March 14, 2023
Why can’t you trust an atom? Because they make up everything! …I bet I’m the only one here that appreciates a good science joke…Did you know that there are times when science and policy collide within the Renewable Fuel Standard (RFS)? Like nuclear fission, this collision of science and policy has the potential to energize the RFS, moving it forward. How does it do that? By the release of the “Biofuels and the Environment Third Triennial Report to Congress (the “Report”).
Under the Energy and Independence Security Act (EISA), EPA is required to report on the effects the RFS has on the environment, “including the impacts to date and likely future impacts to the nation’s air, land and water resources.” In essence, Congress wanted an update every three years to ensure that the body of law enacted to protect the environment is, well, protecting the environment. The Report is designed to build on the first two reports submitted to Congress, and uses data accumulated from the years 2005-2020.
While the Report analyzed all 17 types of biofuels, EPA chose to focus on the four categories of biofuels that dominated the market from 2005-2020. Those four categories include: (1) Ethanol from U.S. Corn, (2) biodiesel from U.S. soybean, (3) biodiesel from U.S. fats, oils, and greases (FOGs) and (4) imported ethanol from Brazilian sugarcane. The Report is not only compiled by EPA, but also has help from the Department of Energy, the Department of Agriculture, and the U.S. Geological Survey. Similar to the makeup of some chemical molecules…it was a group affair…Ba-Dum chhhh!
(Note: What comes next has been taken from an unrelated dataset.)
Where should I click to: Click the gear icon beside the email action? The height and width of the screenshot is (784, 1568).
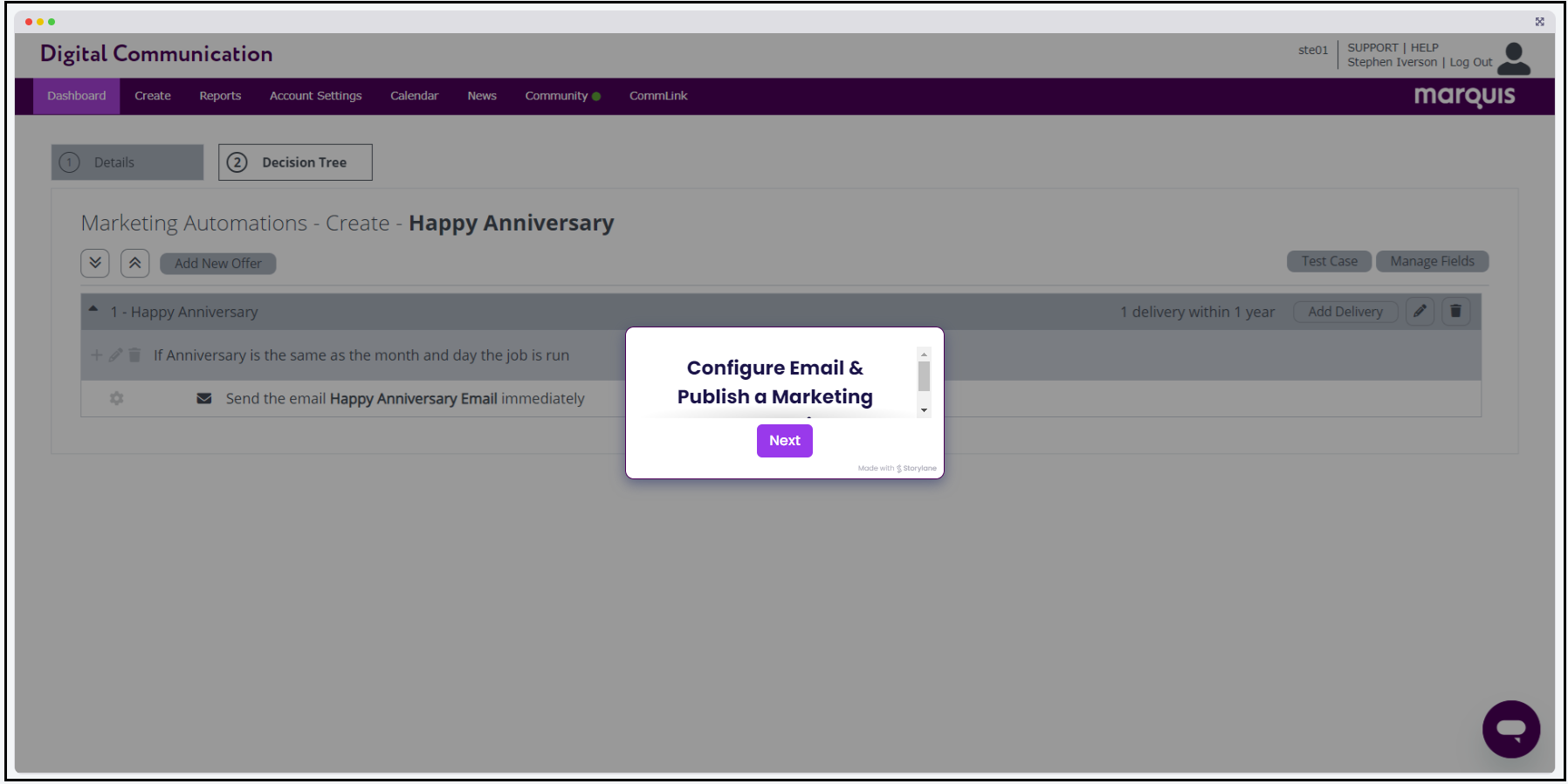coord(117,398)
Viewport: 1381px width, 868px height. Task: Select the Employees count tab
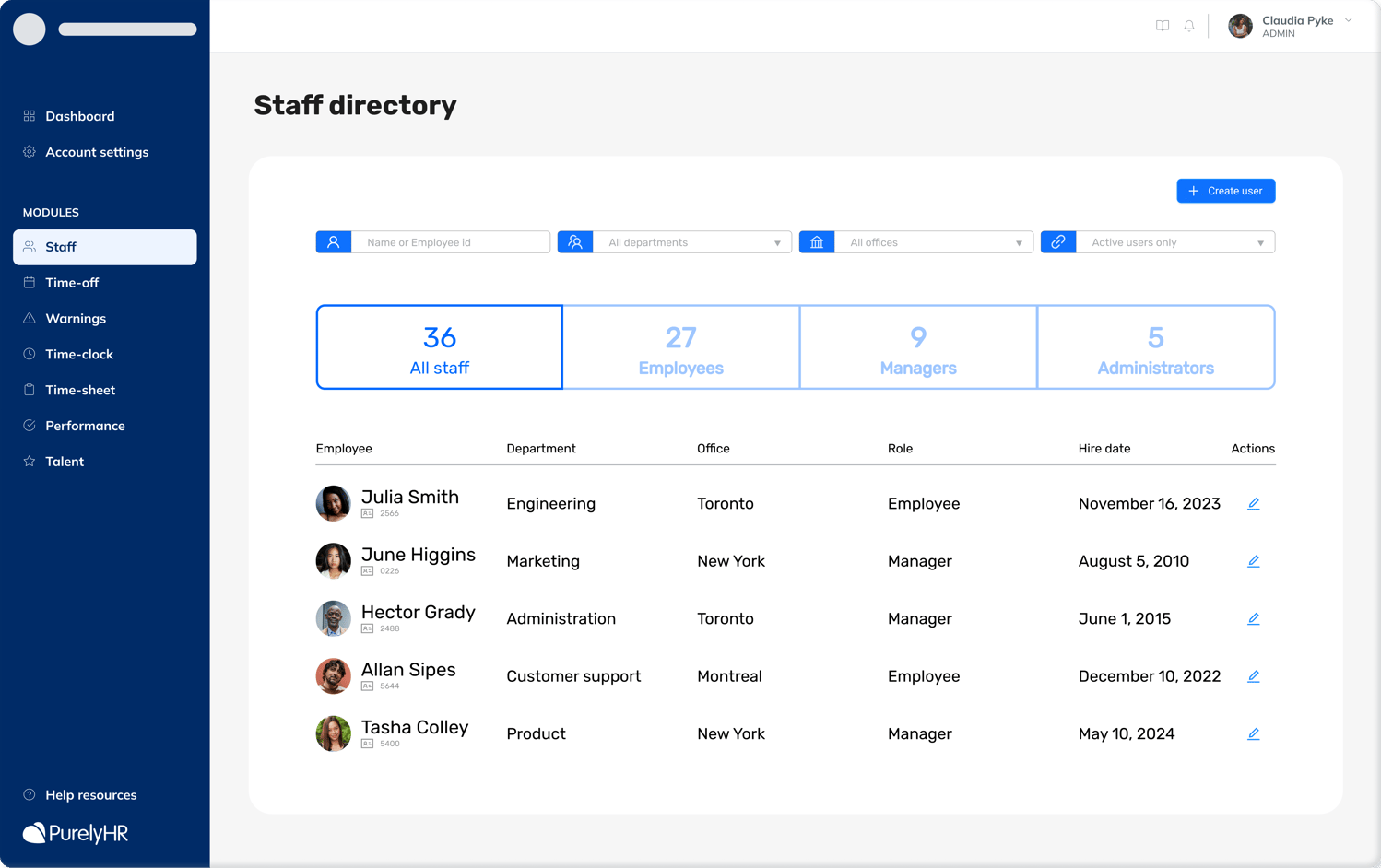(x=680, y=347)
So, what did they find? After searching like the great electricity detective…Sherlock Ohms, EPA found that from 2013 to 2020, the RFS likely played a more prominent role in the domestic production of corn ethanol. EPA also found that the RFS has most probably encouraged domestic production and use of other biofuels such as biodiesel and renewable diesel, specifically since 2010; however, EPA noted that for those types of biofuels, there was insufficient information to quantify the “attributional effect” of the RFS program. In other words, EPA is pretty sure that the RFS contributed to an increase in the domestic production and use of biodiesel and renewable diesel, but without more information it’s difficult to make that distinct conclusion.
One of the reasons EPA can’t state anything conclusively is the existence of co-occurring factors. For example, as part of its conclusion that the results for biodiesel and renewable diesel were difficult to quantify, EPA noted that the reason for this was largely the lack of peer-reviewed studies and data that focused on biodiesel that control for key factors important in the biodiesel market such as the Biodiesel Tax Credit (BTC) and state incentive programs. In other words, it is unclear whether biodiesel and renewable diesel use increased because of the existence of the RFS or because of other factors, such as the BTC or other state incentive programs.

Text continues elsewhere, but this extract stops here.